PII-Constrained Scenario Generation System
AI-Driven Workflow Architecture & Systems Design
Context
Our team was contracted to build a dataset of call-center conversations that contained realistic, naturally occurring Personally Identifiable Information (PII). The client needed these conversations for evaluating an AI system’s ability to detect sensitive information across multiple domains such as healthcare, finance, telecom, retail, travel, and more.
This dataset came with unusually strict and conflicting requirements:
Every conversation needed to contain specific types and amounts of PII.
PII had to emerge naturally, not in a forced or scripted way.
The dataset had to cover 7 different business domains.
It needed representation of 42 PII categories, balanced across the corpus.
We needed ~240 final conversations across three length tiers (short, medium, long).
Conversations had to feel believable, motivated, and human — not robotic or repetitive.
And it all had to be created fast — far faster than human writers or vendors could deliver.
Manually writing these conversations was not feasible. Human improvisation produced inconsistent quality; vendor-generated content was too slow and often incorrect; and naive prompting of ChatGPT produced stiff, repetitive, or unrealistic outputs.
To meet the client’s constraints and the project timeline, I designed an AI-driven scenario generation system that automated the creation of hundreds of high-quality scenario seeds. These scenario seeds became the foundation for the final conversations, guiding human participants toward naturalistic, domain-appropriate PII disclosure.
This case study focuses on how I architected that system.

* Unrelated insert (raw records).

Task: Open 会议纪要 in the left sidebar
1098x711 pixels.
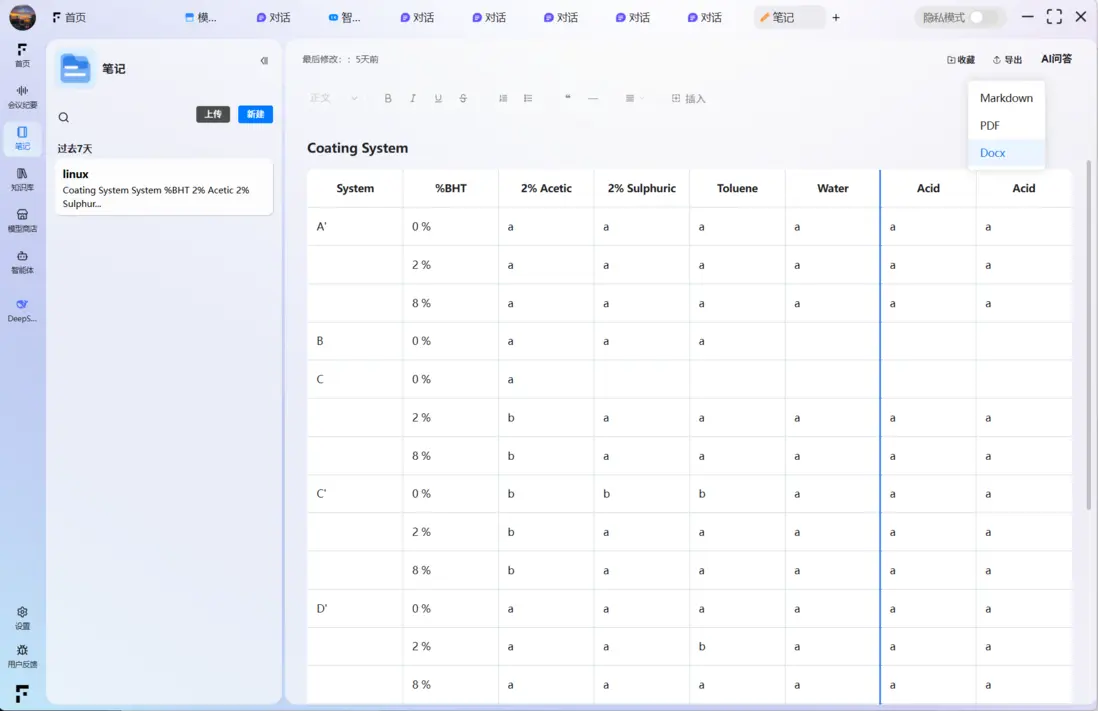Action: coord(22,96)
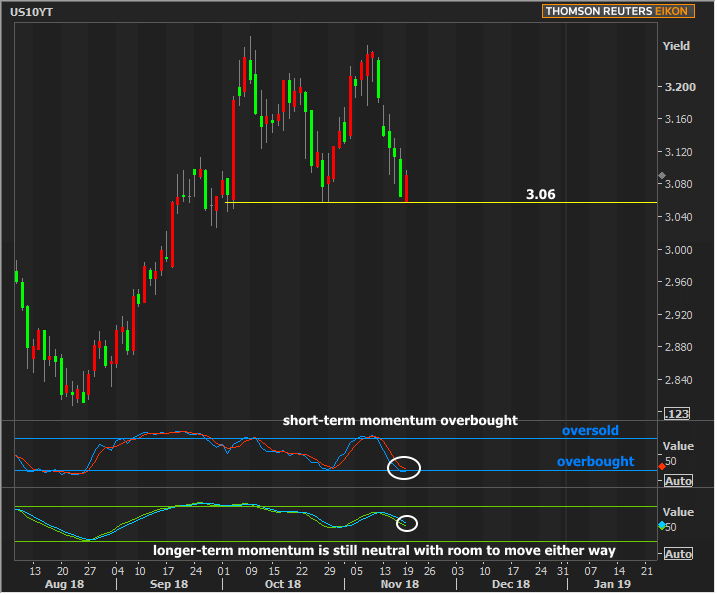Click the gray diamond last-price marker on yield axis

coord(662,176)
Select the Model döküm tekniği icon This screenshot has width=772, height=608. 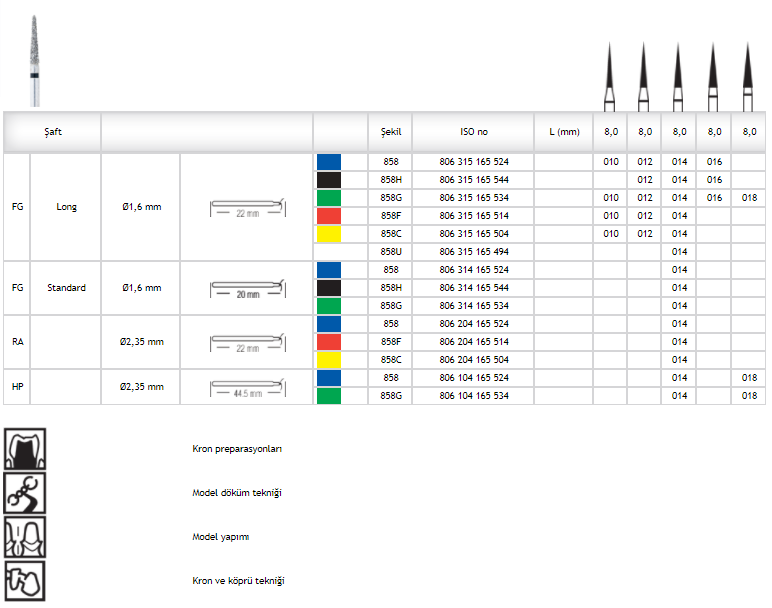[24, 493]
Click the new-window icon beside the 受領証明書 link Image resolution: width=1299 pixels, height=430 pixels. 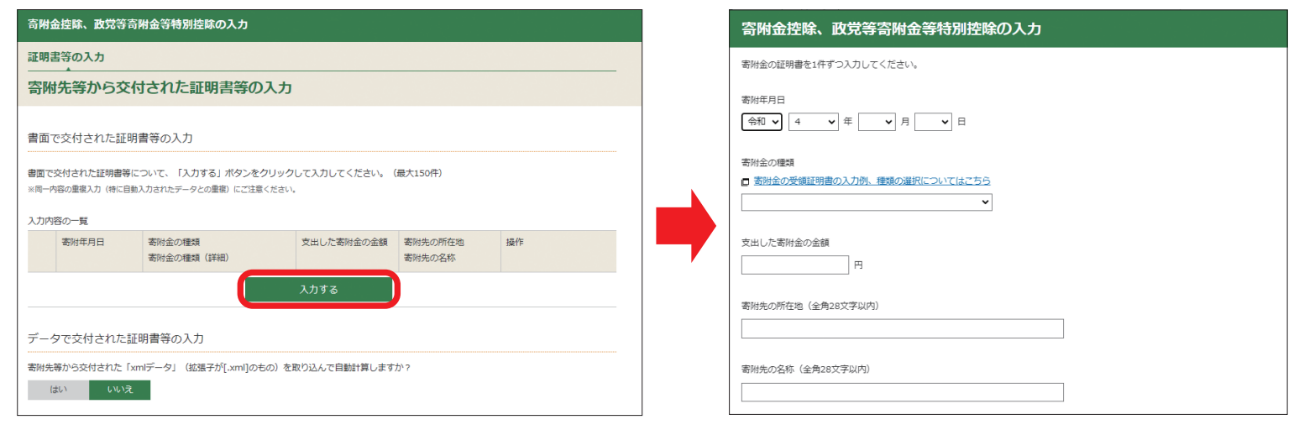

1. Mapping PII Likelihood Across Domains
I began by analyzing which PII types realistically occur in each business domain. This included:
Identifying high-, medium-, and low-likelihood PII types per domain
Using linguistic analysis (plus LLM exploration) to detect natural patterns
Building a Domain × PII matrix that defined valid combinations
This ensured scenarios remained plausible, not forced.
2. Scenario Blueprint Architecture
Next, I created a structured “scenario blueprint” system using Google Sheets.
Each row represented a scenario configuration; each column controlled a key dimension:
Domain
Relevant PII types
Length tier (short / medium / long)
Caller and agent roles
Conversational goal
Tone and emotional framing
Constraints around naturalness (“allow PII to arise contextually; do not force it”)
This gave me modular, mix-and-match control over scenario variety and constraint handling.
3. Prompt Engineering Through Google Sheets
I built an API-style prompt engine inside Google Sheets using CONCAT formulas.
Each column generated a prompt fragment, and a final column assembled them into full prompts such as:
“Generate 5 plausible call-center scenarios in the [DOMAIN] domain that could naturally involve [RELEVANT PII TYPES], written at [LENGTH TIER]. Focus on realistic motivations, conversational flow, and natural language.”
Because ChatGPT was integrated directly into Sheets, I could generate:
300–500 scenarios programmatically,
across hundreds of prompt variations,
without manually rewriting anything.
One prompt produced multiple scenarios; we manually audited the best ones.
4. Quality Control & Iteration
Early outputs had issues typical of LLMs:
Unrealistic topics
Overly formal or stiff language
Inconsistent tone
Imbalanced PII distribution
To resolve this, I iterated on:
Tone instructions
Domain/PII pairings
Length constraints
Role and goal framing
Scenario templates
Each refinement meaningfully improved plausibility and variety.
Ultimately, we curated ~250 high-quality scenarios from the generated set. Human participants then used these as guidelines to produce more natural-sounding conversations.
5. Impact
This system:
Replaced an unscalable manual writing process
Eliminated dependence on vendor-generated content
Ensured realistic PII distribution across domains
Enabled rapid generation of hundreds of high-quality scenario seeds
Delivered a dataset that aligned with strict client constraints
Demonstrated how AI workflows can augment (not replace) human creativity
This project is a strong example of my approach to AI-driven workflow design: combining linguistic insight, prompt engineering, and systems thinking to build scalable solutions under complexity and constraint.